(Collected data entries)
*** Block opens ***

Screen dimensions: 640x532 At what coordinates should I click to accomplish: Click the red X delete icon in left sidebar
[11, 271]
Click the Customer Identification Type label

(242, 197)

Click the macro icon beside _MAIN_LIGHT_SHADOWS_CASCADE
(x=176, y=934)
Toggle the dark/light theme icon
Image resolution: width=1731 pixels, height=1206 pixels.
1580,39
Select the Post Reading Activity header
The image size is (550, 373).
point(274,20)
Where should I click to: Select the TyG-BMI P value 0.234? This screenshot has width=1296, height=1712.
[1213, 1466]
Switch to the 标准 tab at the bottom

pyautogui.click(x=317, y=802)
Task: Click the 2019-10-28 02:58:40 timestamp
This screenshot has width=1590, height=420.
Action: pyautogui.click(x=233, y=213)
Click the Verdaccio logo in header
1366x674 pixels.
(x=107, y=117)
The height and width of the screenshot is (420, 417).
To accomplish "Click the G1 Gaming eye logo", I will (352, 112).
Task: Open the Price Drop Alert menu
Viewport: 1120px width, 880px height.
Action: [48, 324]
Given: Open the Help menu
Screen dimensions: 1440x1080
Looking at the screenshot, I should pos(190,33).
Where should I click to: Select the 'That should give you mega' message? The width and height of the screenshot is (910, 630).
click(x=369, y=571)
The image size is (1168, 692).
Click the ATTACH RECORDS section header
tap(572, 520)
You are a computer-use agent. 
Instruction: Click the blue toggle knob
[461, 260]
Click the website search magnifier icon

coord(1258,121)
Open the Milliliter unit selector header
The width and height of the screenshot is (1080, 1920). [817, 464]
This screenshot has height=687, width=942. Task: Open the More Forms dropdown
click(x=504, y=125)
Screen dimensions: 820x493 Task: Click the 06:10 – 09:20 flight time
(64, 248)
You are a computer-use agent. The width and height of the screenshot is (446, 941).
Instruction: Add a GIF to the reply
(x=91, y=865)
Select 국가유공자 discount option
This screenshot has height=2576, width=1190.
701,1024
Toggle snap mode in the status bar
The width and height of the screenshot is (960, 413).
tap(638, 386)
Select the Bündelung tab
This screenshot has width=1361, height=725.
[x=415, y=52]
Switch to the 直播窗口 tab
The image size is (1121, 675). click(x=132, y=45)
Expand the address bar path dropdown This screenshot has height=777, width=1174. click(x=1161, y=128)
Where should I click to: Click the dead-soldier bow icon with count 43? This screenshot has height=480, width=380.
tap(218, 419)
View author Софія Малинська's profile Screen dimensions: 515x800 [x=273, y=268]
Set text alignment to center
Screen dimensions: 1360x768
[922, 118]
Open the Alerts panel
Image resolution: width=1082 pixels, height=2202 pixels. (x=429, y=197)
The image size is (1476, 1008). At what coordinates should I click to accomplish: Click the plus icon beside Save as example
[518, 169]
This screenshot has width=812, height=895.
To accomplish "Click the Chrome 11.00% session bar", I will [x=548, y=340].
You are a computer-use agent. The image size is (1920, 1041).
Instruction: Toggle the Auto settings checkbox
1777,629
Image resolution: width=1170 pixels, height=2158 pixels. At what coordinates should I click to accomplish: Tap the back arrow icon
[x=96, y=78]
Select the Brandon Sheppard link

*** Block closes ***

◆ **Work task**
In full and without alteration, transcribe the entries above.

◆ **Response below**
Screen dimensions: 640x532 At what coordinates should I click to accomplish: Click the red X delete icon in left sidebar
[11, 271]
Click the Customer Identification Type label

(242, 197)

Click the macro icon beside _MAIN_LIGHT_SHADOWS_CASCADE
(x=176, y=934)
Toggle the dark/light theme icon
Image resolution: width=1731 pixels, height=1206 pixels.
1580,39
Select the Post Reading Activity header
The image size is (550, 373).
point(274,20)
Where should I click to: Select the TyG-BMI P value 0.234? This screenshot has width=1296, height=1712.
[1213, 1466]
Switch to the 标准 tab at the bottom

pyautogui.click(x=317, y=802)
Task: Click the 2019-10-28 02:58:40 timestamp
This screenshot has width=1590, height=420.
Action: pyautogui.click(x=233, y=213)
Click the Verdaccio logo in header
1366x674 pixels.
(x=107, y=117)
The height and width of the screenshot is (420, 417).
To accomplish "Click the G1 Gaming eye logo", I will (352, 112).
Task: Open the Price Drop Alert menu
Viewport: 1120px width, 880px height.
Action: [48, 324]
Given: Open the Help menu
Screen dimensions: 1440x1080
Looking at the screenshot, I should pos(190,33).
Where should I click to: Select the 'That should give you mega' message? The width and height of the screenshot is (910, 630).
click(x=369, y=571)
The image size is (1168, 692).
Click the ATTACH RECORDS section header
tap(572, 520)
You are a computer-use agent. 
Instruction: Click the blue toggle knob
[461, 260]
Click the website search magnifier icon

coord(1258,121)
Open the Milliliter unit selector header
The width and height of the screenshot is (1080, 1920). [817, 464]
This screenshot has height=687, width=942. Task: Open the More Forms dropdown
click(x=504, y=125)
Screen dimensions: 820x493 Task: Click the 06:10 – 09:20 flight time
(64, 248)
You are a computer-use agent. The width and height of the screenshot is (446, 941).
Instruction: Add a GIF to the reply
(x=91, y=865)
Select 국가유공자 discount option
This screenshot has height=2576, width=1190.
701,1024
Toggle snap mode in the status bar
The width and height of the screenshot is (960, 413).
tap(638, 386)
Select the Bündelung tab
This screenshot has width=1361, height=725.
[x=415, y=52]
Switch to the 直播窗口 tab
The image size is (1121, 675). click(x=132, y=45)
Expand the address bar path dropdown This screenshot has height=777, width=1174. click(x=1161, y=128)
Where should I click to: Click the dead-soldier bow icon with count 43? This screenshot has height=480, width=380.
tap(218, 419)
View author Софія Малинська's profile Screen dimensions: 515x800 [x=273, y=268]
Set text alignment to center
Screen dimensions: 1360x768
[922, 118]
Open the Alerts panel
Image resolution: width=1082 pixels, height=2202 pixels. (x=429, y=197)
The image size is (1476, 1008). At what coordinates should I click to accomplish: Click the plus icon beside Save as example
[518, 169]
This screenshot has width=812, height=895.
To accomplish "Click the Chrome 11.00% session bar", I will [x=548, y=340].
You are a computer-use agent. The image size is (1920, 1041).
Instruction: Toggle the Auto settings checkbox
1777,629
Image resolution: width=1170 pixels, height=2158 pixels. At what coordinates should I click to accomplish: Tap the back arrow icon
[x=96, y=78]
Select the Brandon Sheppard link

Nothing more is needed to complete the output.